Fun fact: If you use software that support following people like MBin, you can bridge your account too and follow BlueSky folk
Ah yes, Threads, a great example of the open web!
You can always choose an instance that defederates Threads, that the beauty of the open web
Doesn’t make threads itself any more open. If the only thing that matters to be “open” is the individual’s ability to block content from them why not “federate” with twitter?
You say that like I don’t want to federate with twitter, and then choose who I block.
Because let’s face it, 95% of the profiles ARE on twitter. Not everybody who uses social media gives one shit about open source. I’d say most on mastodon DO, but I’d say the vast majority on bluesky DON’T.
This will help you understand why bluesky has 24.5 active million users, and mastodon has 1.5 million active users.
Twitters new reputation is a rightwing hellhole. THAT’S why they’re bleeding users. Bluesky is exactly like twitter in functionality, but left wing leaning.
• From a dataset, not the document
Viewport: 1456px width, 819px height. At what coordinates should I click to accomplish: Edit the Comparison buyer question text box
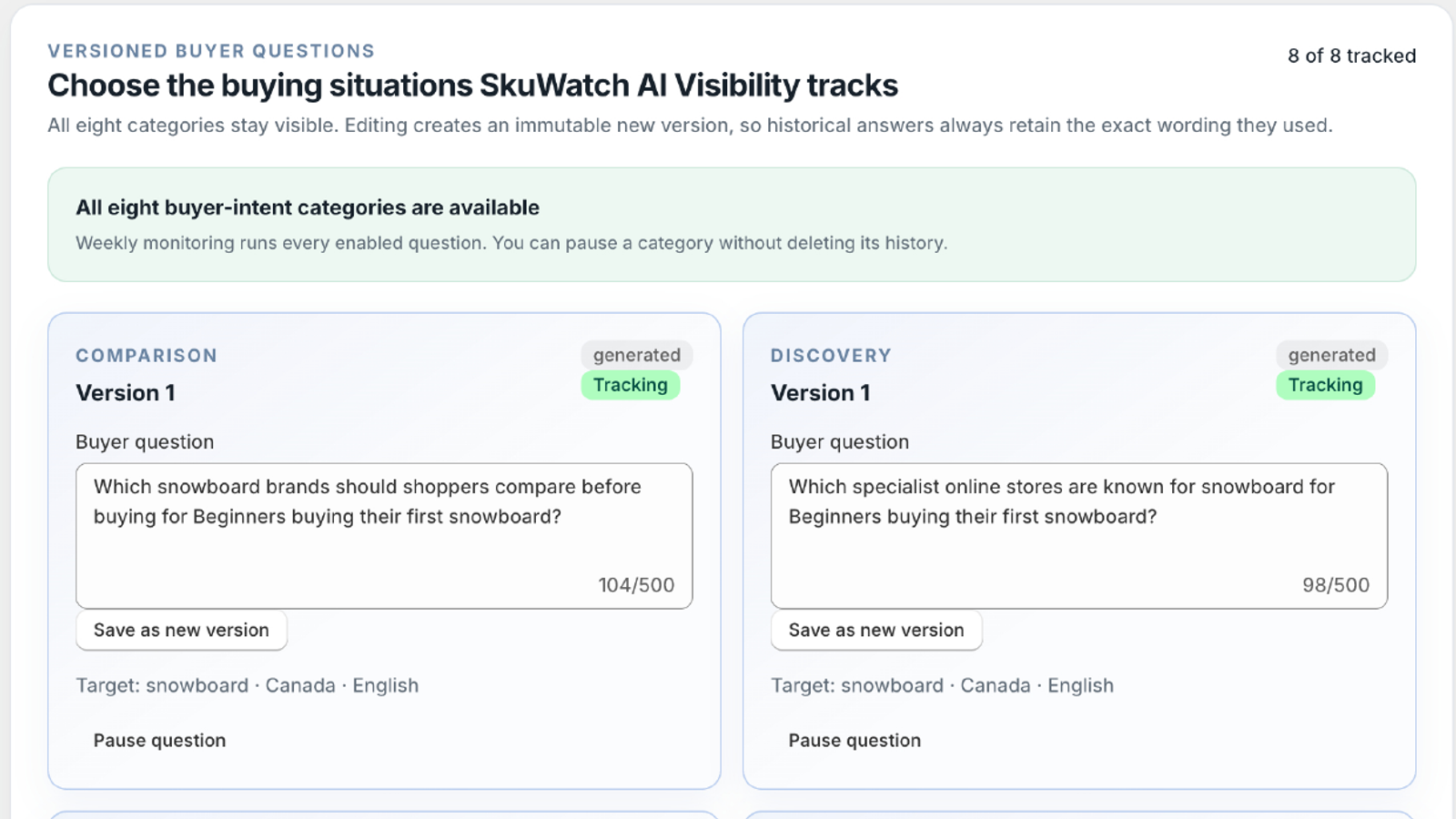[x=384, y=536]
Mastodon isn’t political by nature, but functions very differently. The people who care about open source, and decentralized, and all these other things, those people signed up for mastodon. Everybody else who didn’t care, didn’t.
Now to be fair, mastodon has 10 million registered users, but only 1.5 active users. Compare that to blueskys 25 million users, with 24.5 active users.
Given mastodon’s older age compared to bluesky, it suggests to me that at some point in the past, people signed up for mastodon as an alternative to twitter…and by large have left the platform.
My speculation is that it probably happened when must bought twitter 2 years ago. Before bluesky became popular. Then they left when they realized mastodon works differently than twitter.
Personally I wouldn’t enjoy sorting through hundreds of twitter scam bots every day just for the sake of choice.
Then you can choose to block twitter. But don’t say that because YOU want to block twitter that EVERYONE should.
I’ve yet to meet a single person that enjoys twitter bots, but hey maybe the people running them would love to interact with the fediverse!
Threads is a great example of a company acknowledging that the open web exists and bringing content people want to places where they want to be. I’d like to be able to interact with everyone through one or two accounts, not have to maintain a Meta account, an Mbin account, a Google account, and all the rest.
You may not like it, but I believe the open web is about things like Threads being federated - individual platforms interacting freely, no matter who built them.
Threads acknowledges the fediverse like Microsoft acknowledged IRC. Their goal is to drain out the voices of all instances, since that is the only way to defeat a product not owned by a single entity. Will they accomplish it? Most likely not, but that doesn’t make them any more appealing.
I’d rather them become a not-for-profit instead of a non-profit.
Is there a meaningful difference in how they operate?
Oh neat. I’ve been aware of this for a while and I’m glad in an academic sense that it exists. I guess I would need more people that I care about who are on Bluesky.
As an academic, there are several users on Bluesky I would like to follow. Sadly very few are bridged for now. Hopefully all Bluesky accounts will be open for bridging at some point.
Another advantage is that thanks to Bridgy I can convince my partner to join Mastodon instead of Bluesky to promote her work, as the reach is the same on either platform.
Somewhat selfishly, I’d suggest she try Mbin instead. It allows her to interact with both the microblog side of the fediverse (including bridges) and the thread side, from the same interface.
She’s not interested in using any social media at all, she just wants a place to toot about her publications because it’s part of the job. So some Mastodon instance specific to her field is pretty much as good as it gets for her usecase. As an academic the domain-specific Mastodon instances are pretty great.